- Excerpted records
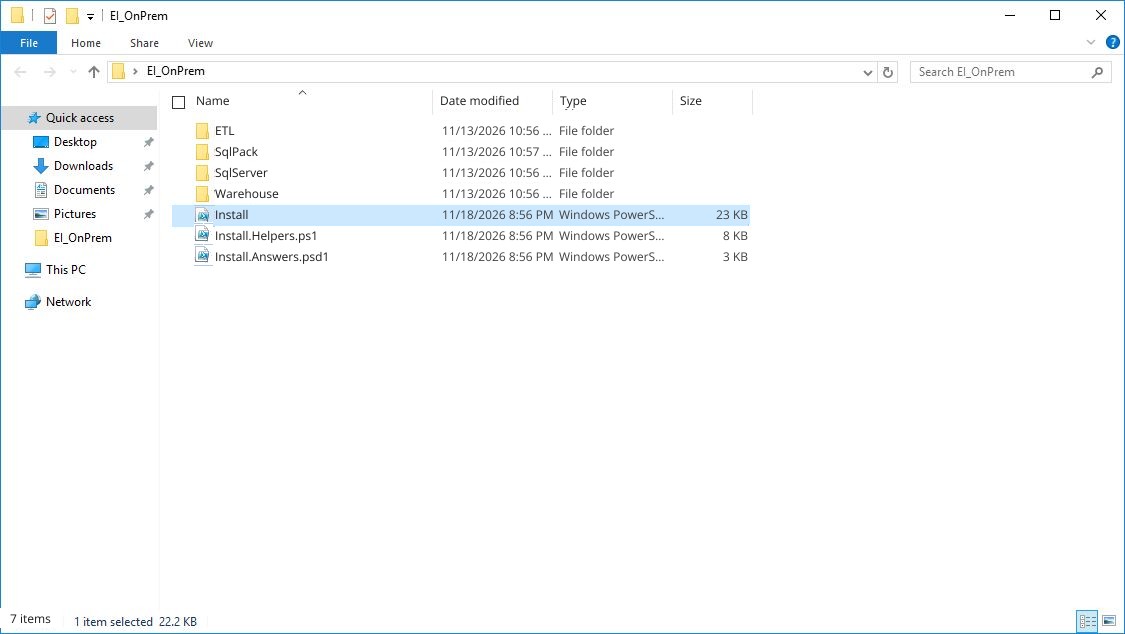Expand the address bar history dropdown
Image resolution: width=1125 pixels, height=634 pixels.
point(868,72)
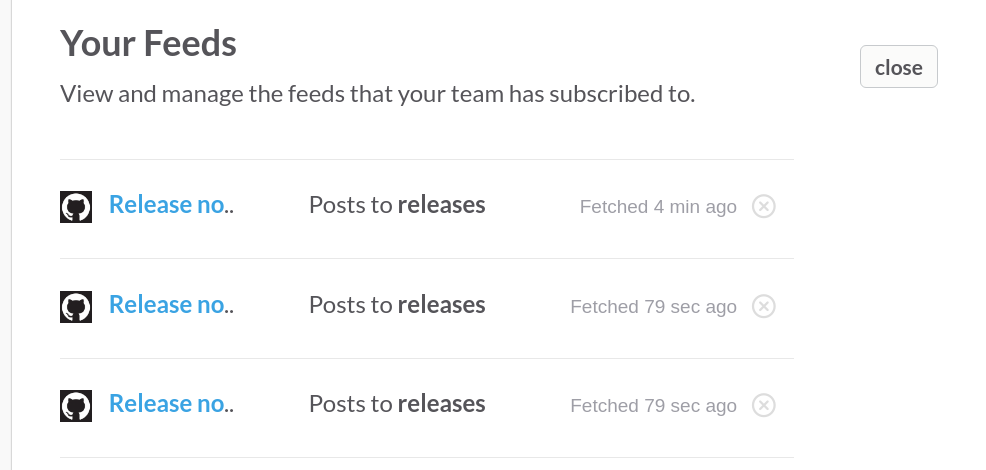Click 'Posts to' text in the third feed row
The width and height of the screenshot is (986, 470).
click(350, 404)
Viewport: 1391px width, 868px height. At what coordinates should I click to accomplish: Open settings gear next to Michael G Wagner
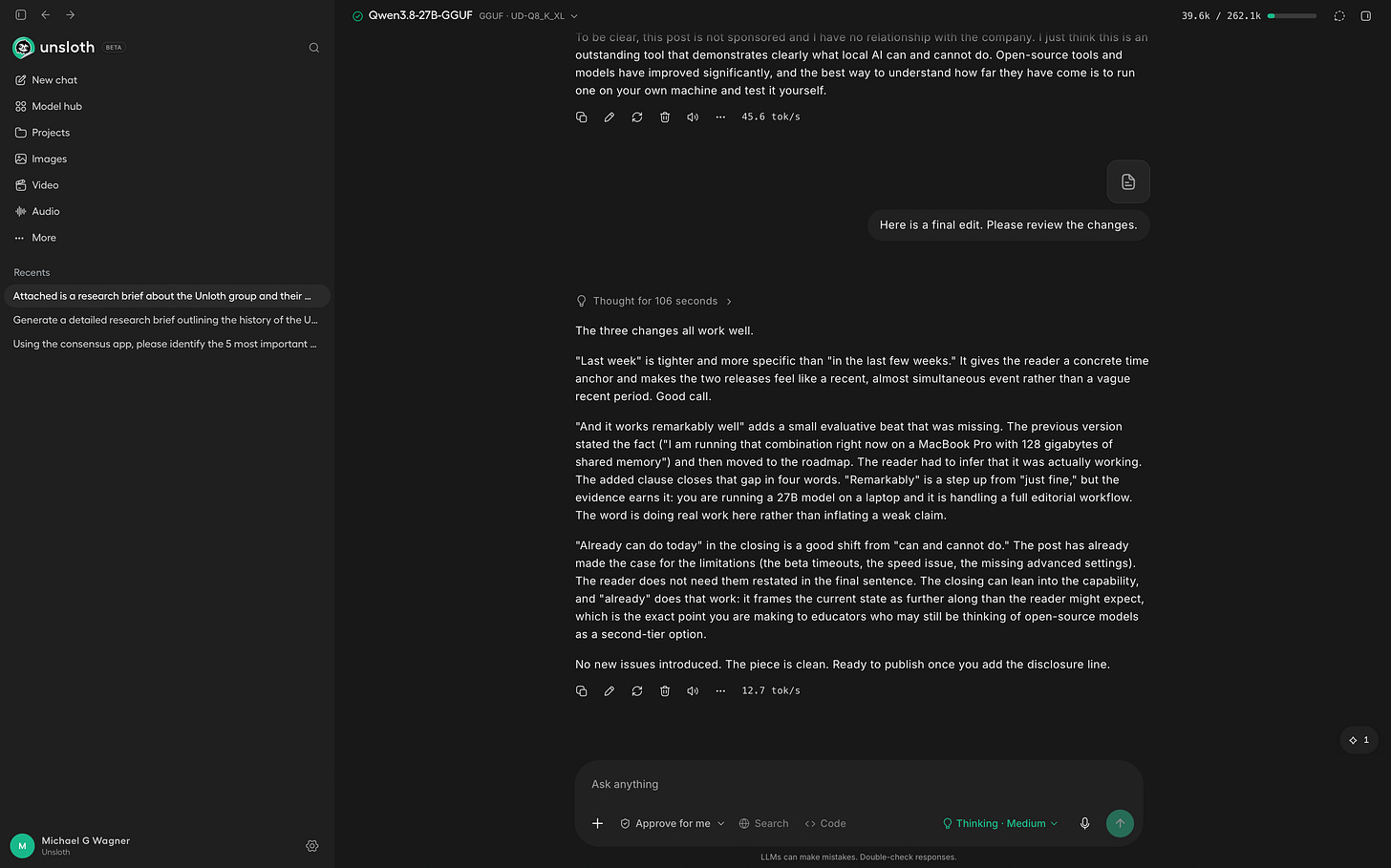312,846
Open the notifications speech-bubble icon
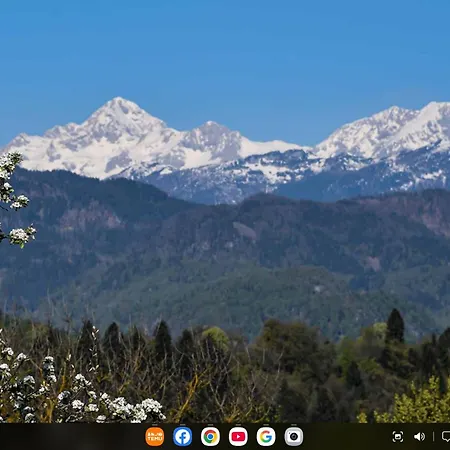 pyautogui.click(x=446, y=436)
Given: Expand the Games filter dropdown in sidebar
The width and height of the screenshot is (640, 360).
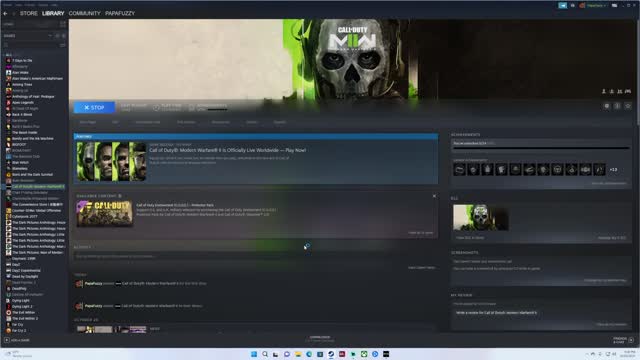Looking at the screenshot, I should click(x=27, y=36).
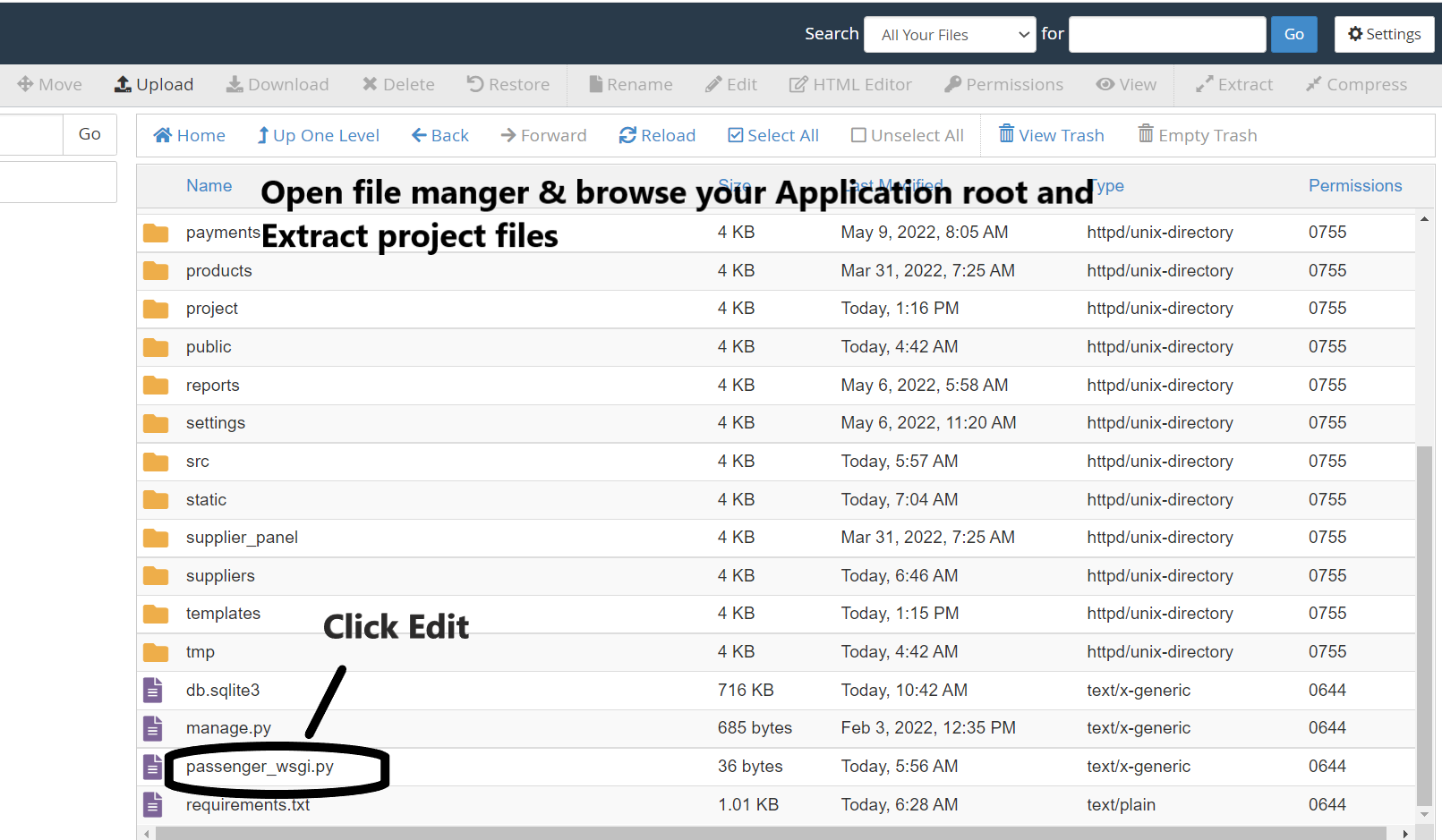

- Written problem
Copy every line of the items above word for word, leaving out the pictures.

- Answer below
Expand the address bar history dropdown
Image resolution: width=1125 pixels, height=634 pixels.
point(868,72)
Click 'Posts to' text in the third feed row
The width and height of the screenshot is (986, 470).
click(350, 404)
Viewport: 1391px width, 868px height. At what coordinates should I click to accomplish: Open settings gear next to Michael G Wagner
312,846
Open the notifications speech-bubble icon
 pyautogui.click(x=446, y=436)
Given: Expand the Games filter dropdown in sidebar
The width and height of the screenshot is (640, 360).
Looking at the screenshot, I should click(x=27, y=36).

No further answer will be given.